§ **DATASET EXCERPTS**:
^^^^

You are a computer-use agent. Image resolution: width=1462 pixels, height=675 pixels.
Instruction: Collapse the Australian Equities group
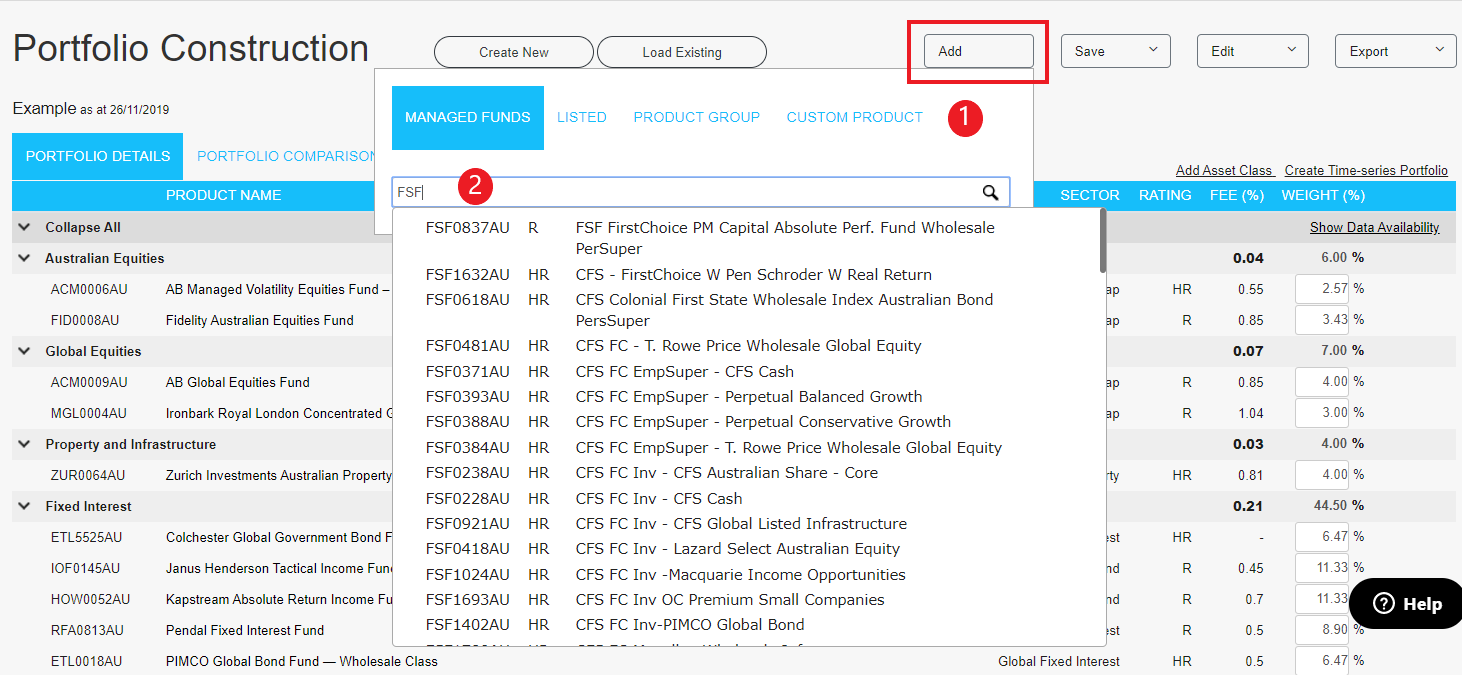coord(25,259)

^^^^

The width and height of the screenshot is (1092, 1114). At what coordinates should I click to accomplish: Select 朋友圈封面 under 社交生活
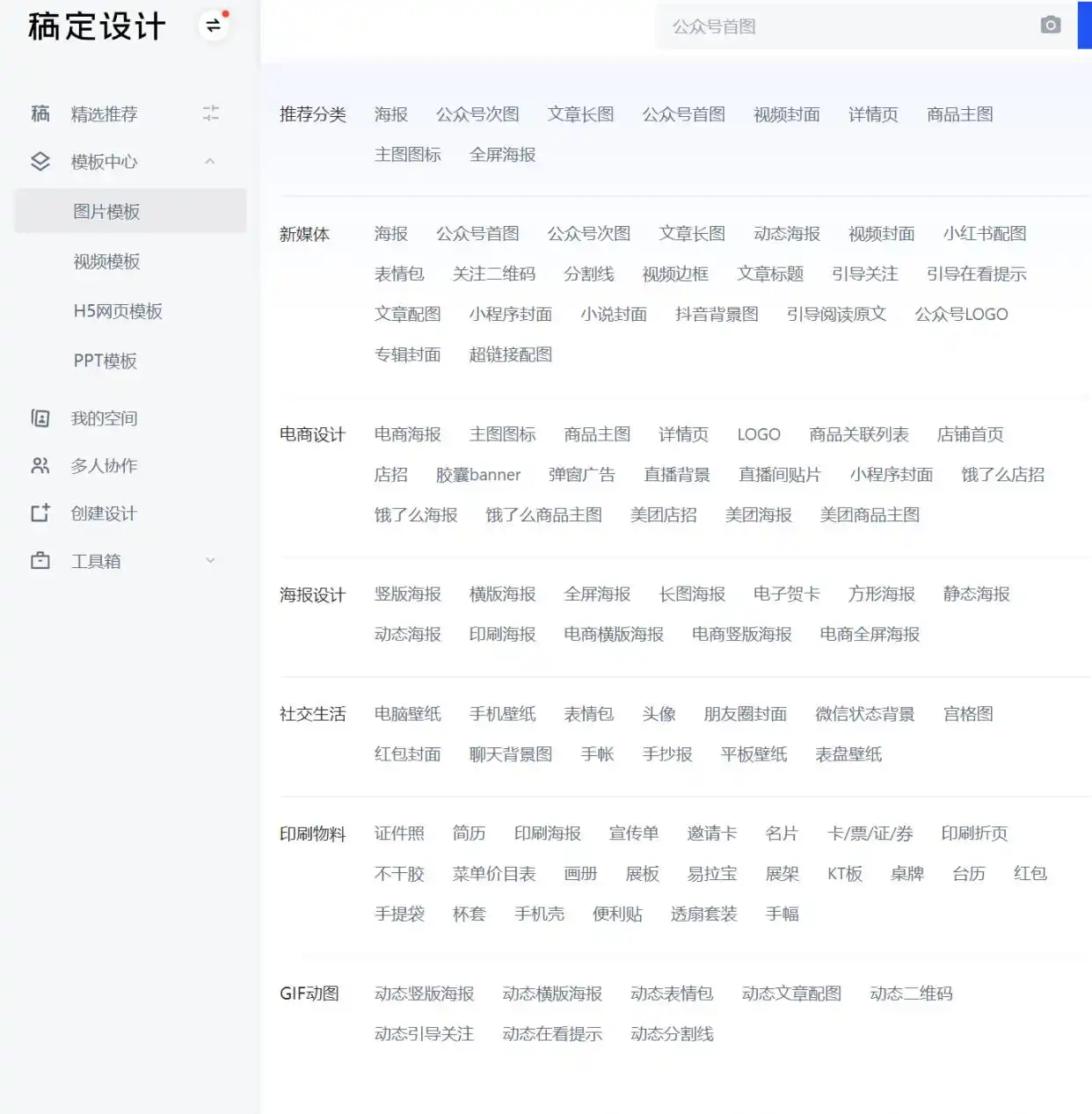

^^^^

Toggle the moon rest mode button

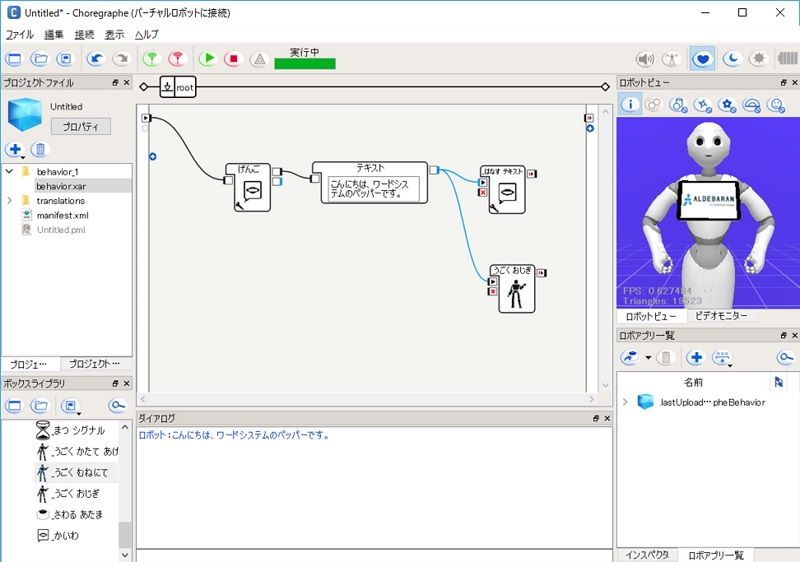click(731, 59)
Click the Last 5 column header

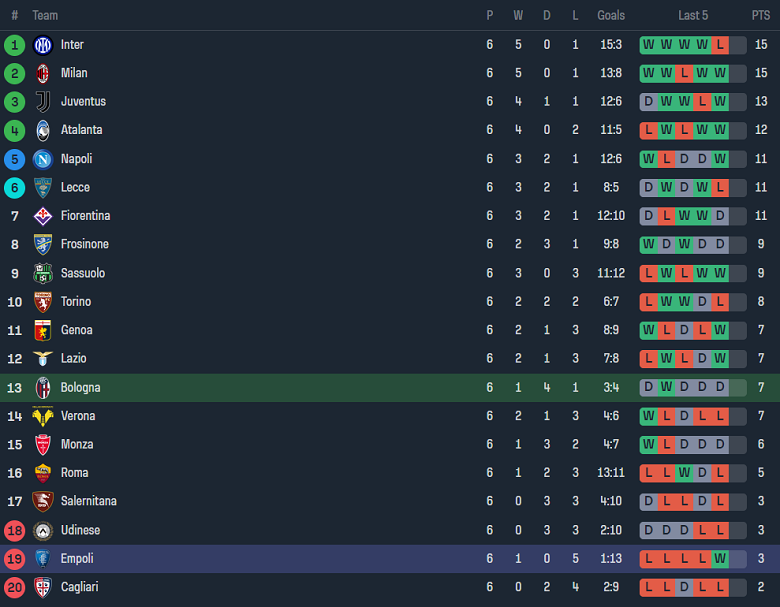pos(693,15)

^^^^

§ **WHAT THE EXERCISE ASKS**: In the entries above, copy each line that contains the string "width".

§ **ANSWER SPACE**:
You are a computer-use agent. Image resolution: width=1462 pixels, height=675 pixels.
The width and height of the screenshot is (1092, 1114). At what coordinates should I click to accomplish: Select 朋友圈封面 under 社交生活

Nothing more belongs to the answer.